I don't think that spec for this exists.
Another document on this is [1]. It describes what can and what cannot be done in headless mode. But we also have the list of methods which throw HeadlessException (from the API spec).
Presumably it is easier for us to find all the methods that are declared to throw a HeadlessException, and put in the isHeadless() test right now, so we can have a compliant headless implementation before the GUI is completed?

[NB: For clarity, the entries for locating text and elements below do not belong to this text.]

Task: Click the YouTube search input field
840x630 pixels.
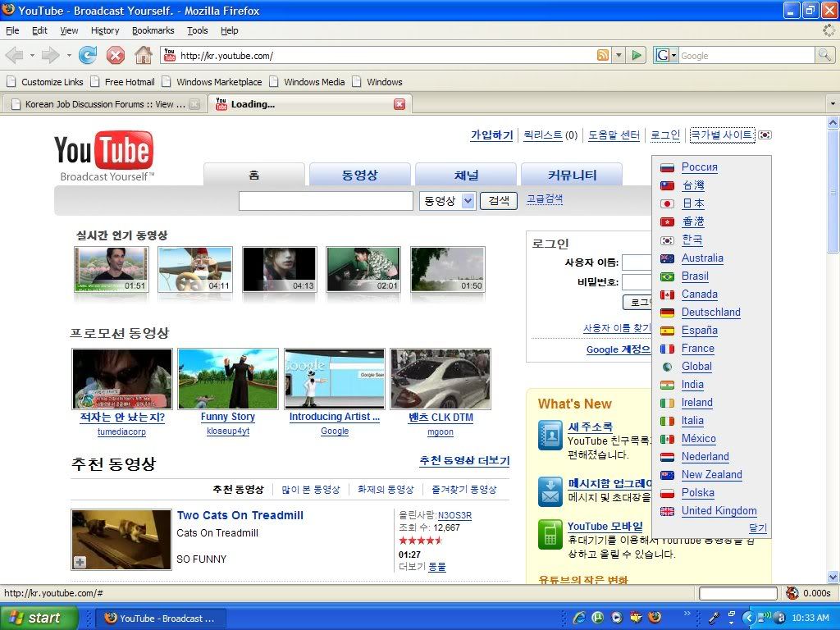Action: pos(326,201)
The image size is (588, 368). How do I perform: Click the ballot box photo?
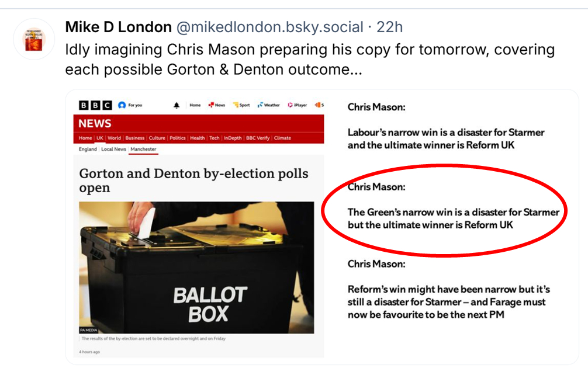point(196,268)
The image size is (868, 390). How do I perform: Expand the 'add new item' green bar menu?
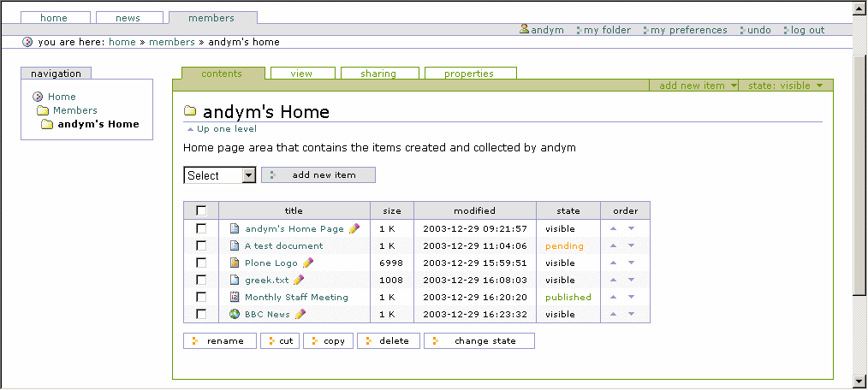(x=698, y=86)
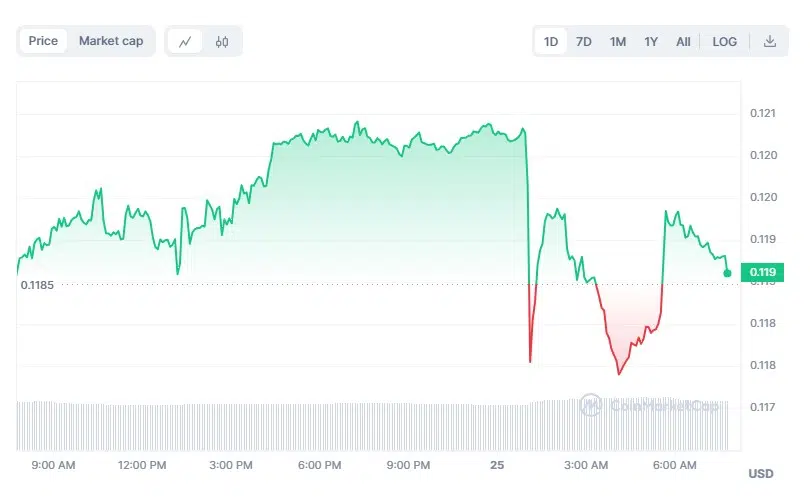Click the 0.1185 baseline price label
Image resolution: width=810 pixels, height=497 pixels.
(x=37, y=285)
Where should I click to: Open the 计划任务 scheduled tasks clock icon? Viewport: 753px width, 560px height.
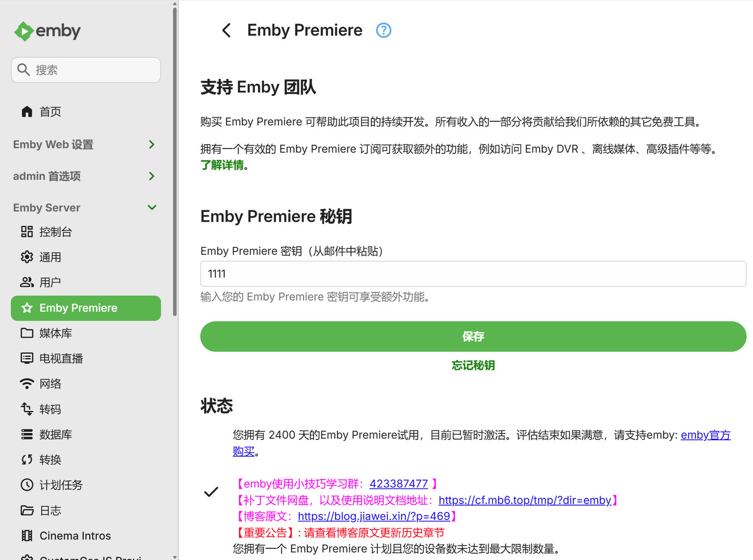(x=61, y=485)
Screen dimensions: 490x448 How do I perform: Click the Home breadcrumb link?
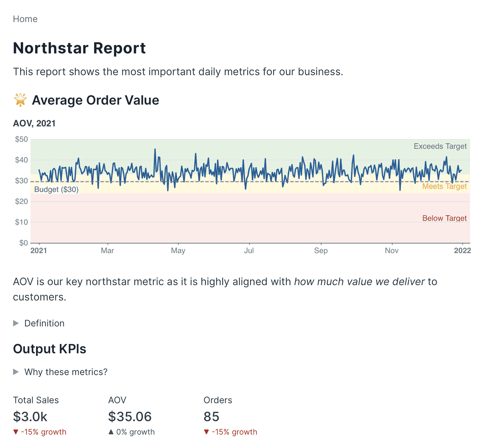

This is only a part of a task. We may also need to guard native initialization code which depends on system configuration with isHeadless checks (just skip it in headless mode). And, probably, provide an alternative simplified implementation for some awt code which could be called in headless mode to prevent from falling into hardware-dependent native code (e.g. for linux we need to exclude all xlib calls, right?). [1] http://java.sun.com/developer/technicalArticles/J2SE/Desktop/headless/ On 10/25/06, Tim Ellison <[EMAIL PROTECTED]> wrote:
Martin Cordova wrote: > Oleg, I just read it, does this mean that all methods that don't need > to throw the special Headless exception, are ready to work in headless > mode? Right, that is my question too. I've seen the general description at the URL Oleg sent, it's hardly a spec tho'. Presumably it is easier for us to find all the methods that are declared to throw a HeadlessException, and put in the isHeadless() test right now, so we can have a compliant headless implementation before the GUI is completed? > If so, we are just a step away for supporting headless? well we still have to get all the imageIO, print, font and other code working that is required in headless mode. Regards, Tim -- Tim Ellison ([EMAIL PROTECTED])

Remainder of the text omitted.